Releases, feedback interne et tests end-to-end
Le pipeline repose sur GitHub Actions + Fastlane, avec beaucoup de choses scriptées pour pousser vers les stores. Alan n'utilise pas EAS Build : sept ans d'existence, des process hyper customisés, et un coût supérieur à leur infrastructure actuelle. Pour les builds internes, App Center faisait le travail — un label sur une pull request suffisait à déclencher un build distribué en interne — mais sa fin de vie force le changement. Côté feedback, ShakeBugs : un collaborateur secoue son device, et le ticket atterrit dans Linear.
Pour les tests end-to-end, c'est Waldo : les tests ne sont pas écrits mais enregistrés sur une plateforme, puis déclenchés par des règles sur les branches de release, avec des runs nightly sur la main branch. Le constat est lucide — c'est painful et parfois noisy. Un design modifié suffit à faire échouer un test dont la ressemblance visuelle ne passe plus. Un sujet que tout le monde réclame chez Alan, et que personne n'a envie d'entretenir.
Conclusion
À l'échelle d'une centaine d'ingénieurs, les décisions React Native les plus structurantes sont rarement des choix de librairies. Un stack délibérément ennuyeux, des dev clients qui évitent d'ouvrir Xcode, une gazette hebdomadaire et des helpers groups Slack : voilà ce qui empêche quatre ou cinq experts mobiles de devenir le goulot d'étranglement de toute une organisation produit. Et quand la technique redevient dure, la réponse tient autant dans le code natif que dans la capacité à aller chercher les bonnes personnes.
Key Takeaways
- Pas d'équipe mobile, 100 ingénieurs full stack : seuls 4 à 5 ont une expertise mobile, ce qui rend la developer experience critique.

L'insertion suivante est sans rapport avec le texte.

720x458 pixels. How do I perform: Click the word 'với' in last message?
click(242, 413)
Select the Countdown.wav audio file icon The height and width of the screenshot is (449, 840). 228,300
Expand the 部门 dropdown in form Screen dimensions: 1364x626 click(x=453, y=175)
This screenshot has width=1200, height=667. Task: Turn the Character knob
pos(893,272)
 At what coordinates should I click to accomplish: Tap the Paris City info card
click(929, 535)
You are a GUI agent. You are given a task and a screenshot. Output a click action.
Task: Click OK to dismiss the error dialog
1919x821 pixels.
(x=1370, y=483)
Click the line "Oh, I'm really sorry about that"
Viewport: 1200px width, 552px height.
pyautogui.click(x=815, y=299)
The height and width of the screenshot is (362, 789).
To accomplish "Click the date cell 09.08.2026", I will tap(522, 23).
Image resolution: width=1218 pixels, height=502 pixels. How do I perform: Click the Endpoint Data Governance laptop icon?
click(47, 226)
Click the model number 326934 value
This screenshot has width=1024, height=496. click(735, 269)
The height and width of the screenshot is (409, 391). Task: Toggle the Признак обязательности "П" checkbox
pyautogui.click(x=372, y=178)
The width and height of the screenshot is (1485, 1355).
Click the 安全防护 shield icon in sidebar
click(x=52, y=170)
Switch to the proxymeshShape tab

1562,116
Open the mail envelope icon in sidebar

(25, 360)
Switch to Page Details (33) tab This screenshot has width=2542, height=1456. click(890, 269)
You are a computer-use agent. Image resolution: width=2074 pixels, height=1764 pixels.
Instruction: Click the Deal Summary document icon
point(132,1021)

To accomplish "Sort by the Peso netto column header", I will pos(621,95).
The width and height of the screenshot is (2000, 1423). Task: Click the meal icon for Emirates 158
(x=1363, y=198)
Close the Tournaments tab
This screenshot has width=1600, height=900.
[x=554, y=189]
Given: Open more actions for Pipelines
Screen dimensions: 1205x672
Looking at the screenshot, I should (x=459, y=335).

- Les dev clients Expo distribués via S3 permettent de contribuer sans jamais ouvrir Xcode ni Android Studio.
- Boring technology assumée : Redux en cours de retrait au profit des contextes React, TanStack Query, React Navigation, monorepo unique.
- Le design system universel sous Tamagui ouvre la voie aux écrans universels ; l'obstacle restant est l'unification de React Navigation et React Router.
- Rive complète Reanimated 3 pour les animations à machines à état, avec un vrai enjeu de montée en compétences côté design.
- Health Connect n'expose pas le comptage de pas de facto : Alan a écrit son propre step counter natif, injecté via un config plugin Expo.
- Les données de santé rallongent les reviews Google Play, au point d'avoir dépassé un cycle de release hebdomadaire.